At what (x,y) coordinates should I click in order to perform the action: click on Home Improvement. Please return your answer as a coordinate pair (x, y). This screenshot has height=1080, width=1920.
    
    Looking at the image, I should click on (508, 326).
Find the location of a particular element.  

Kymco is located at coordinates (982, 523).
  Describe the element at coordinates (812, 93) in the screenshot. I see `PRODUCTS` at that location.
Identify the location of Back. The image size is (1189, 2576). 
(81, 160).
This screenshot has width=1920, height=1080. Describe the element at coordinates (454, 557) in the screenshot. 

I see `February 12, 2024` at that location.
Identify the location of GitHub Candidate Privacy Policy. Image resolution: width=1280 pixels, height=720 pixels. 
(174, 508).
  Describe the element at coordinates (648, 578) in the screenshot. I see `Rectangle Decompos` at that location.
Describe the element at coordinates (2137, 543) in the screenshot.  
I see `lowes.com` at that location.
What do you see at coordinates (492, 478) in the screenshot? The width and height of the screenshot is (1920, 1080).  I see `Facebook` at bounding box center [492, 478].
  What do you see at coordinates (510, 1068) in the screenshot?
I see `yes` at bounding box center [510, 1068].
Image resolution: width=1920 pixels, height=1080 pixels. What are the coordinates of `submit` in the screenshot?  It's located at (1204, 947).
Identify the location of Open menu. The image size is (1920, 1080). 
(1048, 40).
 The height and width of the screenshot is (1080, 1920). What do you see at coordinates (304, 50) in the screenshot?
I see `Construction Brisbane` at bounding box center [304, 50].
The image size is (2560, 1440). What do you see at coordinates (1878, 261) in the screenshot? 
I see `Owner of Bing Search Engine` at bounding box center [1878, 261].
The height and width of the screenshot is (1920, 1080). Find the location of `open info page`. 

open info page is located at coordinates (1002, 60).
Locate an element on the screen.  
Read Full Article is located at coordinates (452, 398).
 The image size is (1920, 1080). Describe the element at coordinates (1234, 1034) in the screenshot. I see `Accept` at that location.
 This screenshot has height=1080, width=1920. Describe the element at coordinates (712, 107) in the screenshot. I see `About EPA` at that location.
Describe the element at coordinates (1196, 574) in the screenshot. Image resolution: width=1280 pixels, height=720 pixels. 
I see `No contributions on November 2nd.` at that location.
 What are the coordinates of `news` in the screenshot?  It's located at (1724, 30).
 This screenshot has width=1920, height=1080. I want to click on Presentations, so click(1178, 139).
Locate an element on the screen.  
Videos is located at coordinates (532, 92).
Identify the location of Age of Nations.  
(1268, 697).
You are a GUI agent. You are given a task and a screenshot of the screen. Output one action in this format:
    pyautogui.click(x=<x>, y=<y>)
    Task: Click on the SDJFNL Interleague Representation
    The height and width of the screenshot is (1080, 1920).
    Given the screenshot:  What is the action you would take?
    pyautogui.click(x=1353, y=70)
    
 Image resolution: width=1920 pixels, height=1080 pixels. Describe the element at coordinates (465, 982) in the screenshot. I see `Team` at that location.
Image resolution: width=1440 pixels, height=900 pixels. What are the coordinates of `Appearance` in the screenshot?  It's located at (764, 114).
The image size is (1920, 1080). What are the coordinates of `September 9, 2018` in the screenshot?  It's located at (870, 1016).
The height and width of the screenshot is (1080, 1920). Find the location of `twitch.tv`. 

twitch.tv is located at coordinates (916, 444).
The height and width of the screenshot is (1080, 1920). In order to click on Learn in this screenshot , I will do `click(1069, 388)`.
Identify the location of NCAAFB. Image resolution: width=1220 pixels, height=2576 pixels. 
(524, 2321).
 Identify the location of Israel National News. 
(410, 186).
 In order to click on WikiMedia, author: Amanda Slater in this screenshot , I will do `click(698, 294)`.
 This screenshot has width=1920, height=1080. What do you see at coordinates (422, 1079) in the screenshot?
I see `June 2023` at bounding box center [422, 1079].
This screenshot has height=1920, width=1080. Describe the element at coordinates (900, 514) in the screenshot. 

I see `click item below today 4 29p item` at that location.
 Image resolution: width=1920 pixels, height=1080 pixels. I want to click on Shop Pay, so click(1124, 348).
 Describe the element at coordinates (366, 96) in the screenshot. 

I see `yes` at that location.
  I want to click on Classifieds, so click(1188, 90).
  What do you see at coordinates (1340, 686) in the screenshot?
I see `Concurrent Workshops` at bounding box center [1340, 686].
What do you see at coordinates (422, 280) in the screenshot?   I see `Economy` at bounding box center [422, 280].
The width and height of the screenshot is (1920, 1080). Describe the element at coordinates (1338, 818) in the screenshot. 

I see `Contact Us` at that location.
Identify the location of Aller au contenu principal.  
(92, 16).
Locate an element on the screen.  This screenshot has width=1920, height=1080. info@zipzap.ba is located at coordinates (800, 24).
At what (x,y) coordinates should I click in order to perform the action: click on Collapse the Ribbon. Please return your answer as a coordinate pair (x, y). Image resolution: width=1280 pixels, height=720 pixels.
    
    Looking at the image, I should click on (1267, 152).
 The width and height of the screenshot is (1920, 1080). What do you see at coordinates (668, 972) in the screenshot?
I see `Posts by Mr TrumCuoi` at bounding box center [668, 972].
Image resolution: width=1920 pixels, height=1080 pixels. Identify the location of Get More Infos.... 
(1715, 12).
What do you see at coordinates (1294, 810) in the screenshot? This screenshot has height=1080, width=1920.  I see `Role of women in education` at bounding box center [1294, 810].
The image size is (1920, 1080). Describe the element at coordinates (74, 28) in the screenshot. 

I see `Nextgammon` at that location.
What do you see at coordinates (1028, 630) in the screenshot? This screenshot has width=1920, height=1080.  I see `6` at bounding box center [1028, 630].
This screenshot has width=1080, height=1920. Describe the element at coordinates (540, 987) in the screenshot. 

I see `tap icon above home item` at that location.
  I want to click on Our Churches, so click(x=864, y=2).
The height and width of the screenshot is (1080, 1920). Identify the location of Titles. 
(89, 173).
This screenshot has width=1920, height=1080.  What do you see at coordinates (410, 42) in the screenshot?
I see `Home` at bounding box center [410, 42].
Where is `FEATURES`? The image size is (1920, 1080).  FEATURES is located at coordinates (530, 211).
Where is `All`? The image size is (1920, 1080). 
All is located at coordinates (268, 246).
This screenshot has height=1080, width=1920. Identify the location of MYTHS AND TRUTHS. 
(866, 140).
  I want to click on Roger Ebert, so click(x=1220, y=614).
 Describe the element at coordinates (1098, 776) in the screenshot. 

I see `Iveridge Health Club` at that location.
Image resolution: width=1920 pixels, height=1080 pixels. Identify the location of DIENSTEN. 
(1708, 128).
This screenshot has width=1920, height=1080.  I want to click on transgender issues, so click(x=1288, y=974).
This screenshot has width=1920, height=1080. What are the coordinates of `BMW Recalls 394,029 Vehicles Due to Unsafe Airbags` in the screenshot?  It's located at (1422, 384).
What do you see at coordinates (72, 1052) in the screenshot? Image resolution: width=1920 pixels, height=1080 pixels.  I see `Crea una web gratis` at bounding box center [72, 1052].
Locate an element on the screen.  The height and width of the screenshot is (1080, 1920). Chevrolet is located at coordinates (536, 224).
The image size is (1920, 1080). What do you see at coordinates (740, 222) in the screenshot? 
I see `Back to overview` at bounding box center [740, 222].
========================================================================
Compito richiesto: Stampa tutte le righe qui sopra, identiche e senza alcuna modifica.

Risultato:
At what (x,y) coordinates should I click in order to perform the action: click on Home Improvement. Please return your answer as a coordinate pair (x, y). This screenshot has height=1080, width=1920.
    
    Looking at the image, I should click on (508, 326).
Find the location of a particular element.  

Kymco is located at coordinates (982, 523).
  Describe the element at coordinates (812, 93) in the screenshot. I see `PRODUCTS` at that location.
Identify the location of Back. The image size is (1189, 2576). 
(81, 160).
This screenshot has width=1920, height=1080. Describe the element at coordinates (454, 557) in the screenshot. 

I see `February 12, 2024` at that location.
Identify the location of GitHub Candidate Privacy Policy. Image resolution: width=1280 pixels, height=720 pixels. 
(174, 508).
  Describe the element at coordinates (648, 578) in the screenshot. I see `Rectangle Decompos` at that location.
Describe the element at coordinates (2137, 543) in the screenshot.  
I see `lowes.com` at that location.
What do you see at coordinates (492, 478) in the screenshot? The width and height of the screenshot is (1920, 1080).  I see `Facebook` at bounding box center [492, 478].
  What do you see at coordinates (510, 1068) in the screenshot?
I see `yes` at bounding box center [510, 1068].
Image resolution: width=1920 pixels, height=1080 pixels. What are the coordinates of `submit` in the screenshot?  It's located at (1204, 947).
Identify the location of Open menu. The image size is (1920, 1080). 
(1048, 40).
 The height and width of the screenshot is (1080, 1920). What do you see at coordinates (304, 50) in the screenshot?
I see `Construction Brisbane` at bounding box center [304, 50].
The image size is (2560, 1440). What do you see at coordinates (1878, 261) in the screenshot? 
I see `Owner of Bing Search Engine` at bounding box center [1878, 261].
The height and width of the screenshot is (1920, 1080). Find the location of `open info page`. 

open info page is located at coordinates (1002, 60).
Locate an element on the screen.  
Read Full Article is located at coordinates (452, 398).
 The image size is (1920, 1080). Describe the element at coordinates (1234, 1034) in the screenshot. I see `Accept` at that location.
 This screenshot has height=1080, width=1920. Describe the element at coordinates (712, 107) in the screenshot. I see `About EPA` at that location.
Describe the element at coordinates (1196, 574) in the screenshot. Image resolution: width=1280 pixels, height=720 pixels. 
I see `No contributions on November 2nd.` at that location.
 What are the coordinates of `news` in the screenshot?  It's located at (1724, 30).
 This screenshot has width=1920, height=1080. I want to click on Presentations, so click(1178, 139).
Locate an element on the screen.  
Videos is located at coordinates (532, 92).
Identify the location of Age of Nations.  
(1268, 697).
You are a GUI agent. You are given a task and a screenshot of the screen. Output one action in this format:
    pyautogui.click(x=<x>, y=<y>)
    Task: Click on the SDJFNL Interleague Representation
    The height and width of the screenshot is (1080, 1920).
    Given the screenshot:  What is the action you would take?
    pyautogui.click(x=1353, y=70)
    
 Image resolution: width=1920 pixels, height=1080 pixels. Describe the element at coordinates (465, 982) in the screenshot. I see `Team` at that location.
Image resolution: width=1440 pixels, height=900 pixels. What are the coordinates of `Appearance` in the screenshot?  It's located at (764, 114).
The image size is (1920, 1080). What are the coordinates of `September 9, 2018` in the screenshot?  It's located at (870, 1016).
The height and width of the screenshot is (1080, 1920). Find the location of `twitch.tv`. 

twitch.tv is located at coordinates (916, 444).
The height and width of the screenshot is (1080, 1920). In order to click on Learn in this screenshot , I will do `click(1069, 388)`.
Identify the location of NCAAFB. Image resolution: width=1220 pixels, height=2576 pixels. 
(524, 2321).
 Identify the location of Israel National News. 
(410, 186).
 In order to click on WikiMedia, author: Amanda Slater in this screenshot , I will do `click(698, 294)`.
 This screenshot has width=1920, height=1080. What do you see at coordinates (422, 1079) in the screenshot?
I see `June 2023` at bounding box center [422, 1079].
This screenshot has height=1920, width=1080. Describe the element at coordinates (900, 514) in the screenshot. 

I see `click item below today 4 29p item` at that location.
 Image resolution: width=1920 pixels, height=1080 pixels. I want to click on Shop Pay, so click(1124, 348).
 Describe the element at coordinates (366, 96) in the screenshot. 

I see `yes` at that location.
  I want to click on Classifieds, so click(1188, 90).
  What do you see at coordinates (1340, 686) in the screenshot?
I see `Concurrent Workshops` at bounding box center [1340, 686].
What do you see at coordinates (422, 280) in the screenshot?   I see `Economy` at bounding box center [422, 280].
The width and height of the screenshot is (1920, 1080). Describe the element at coordinates (1338, 818) in the screenshot. 

I see `Contact Us` at that location.
Identify the location of Aller au contenu principal.  
(92, 16).
Locate an element on the screen.  This screenshot has width=1920, height=1080. info@zipzap.ba is located at coordinates (800, 24).
At what (x,y) coordinates should I click in order to perform the action: click on Collapse the Ribbon. Please return your answer as a coordinate pair (x, y). Image resolution: width=1280 pixels, height=720 pixels.
    
    Looking at the image, I should click on (1267, 152).
 The width and height of the screenshot is (1920, 1080). What do you see at coordinates (668, 972) in the screenshot?
I see `Posts by Mr TrumCuoi` at bounding box center [668, 972].
Image resolution: width=1920 pixels, height=1080 pixels. Identify the location of Get More Infos.... 
(1715, 12).
What do you see at coordinates (1294, 810) in the screenshot? This screenshot has height=1080, width=1920.  I see `Role of women in education` at bounding box center [1294, 810].
The image size is (1920, 1080). Describe the element at coordinates (74, 28) in the screenshot. 

I see `Nextgammon` at that location.
What do you see at coordinates (1028, 630) in the screenshot? This screenshot has width=1920, height=1080.  I see `6` at bounding box center [1028, 630].
This screenshot has width=1080, height=1920. Describe the element at coordinates (540, 987) in the screenshot. 

I see `tap icon above home item` at that location.
  I want to click on Our Churches, so click(x=864, y=2).
The height and width of the screenshot is (1080, 1920). Identify the location of Titles. 
(89, 173).
This screenshot has width=1920, height=1080.  What do you see at coordinates (410, 42) in the screenshot?
I see `Home` at bounding box center [410, 42].
Where is `FEATURES`? The image size is (1920, 1080).  FEATURES is located at coordinates (530, 211).
Where is `All`? The image size is (1920, 1080). 
All is located at coordinates (268, 246).
This screenshot has height=1080, width=1920. Identify the location of MYTHS AND TRUTHS. 
(866, 140).
  I want to click on Roger Ebert, so click(x=1220, y=614).
 Describe the element at coordinates (1098, 776) in the screenshot. 

I see `Iveridge Health Club` at that location.
Image resolution: width=1920 pixels, height=1080 pixels. Identify the location of DIENSTEN. 
(1708, 128).
This screenshot has width=1920, height=1080.  I want to click on transgender issues, so click(x=1288, y=974).
This screenshot has width=1920, height=1080. What are the coordinates of `BMW Recalls 394,029 Vehicles Due to Unsafe Airbags` in the screenshot?  It's located at (1422, 384).
What do you see at coordinates (72, 1052) in the screenshot? Image resolution: width=1920 pixels, height=1080 pixels.  I see `Crea una web gratis` at bounding box center [72, 1052].
Locate an element on the screen.  The height and width of the screenshot is (1080, 1920). Chevrolet is located at coordinates (536, 224).
The image size is (1920, 1080). What do you see at coordinates (740, 222) in the screenshot? 
I see `Back to overview` at bounding box center [740, 222].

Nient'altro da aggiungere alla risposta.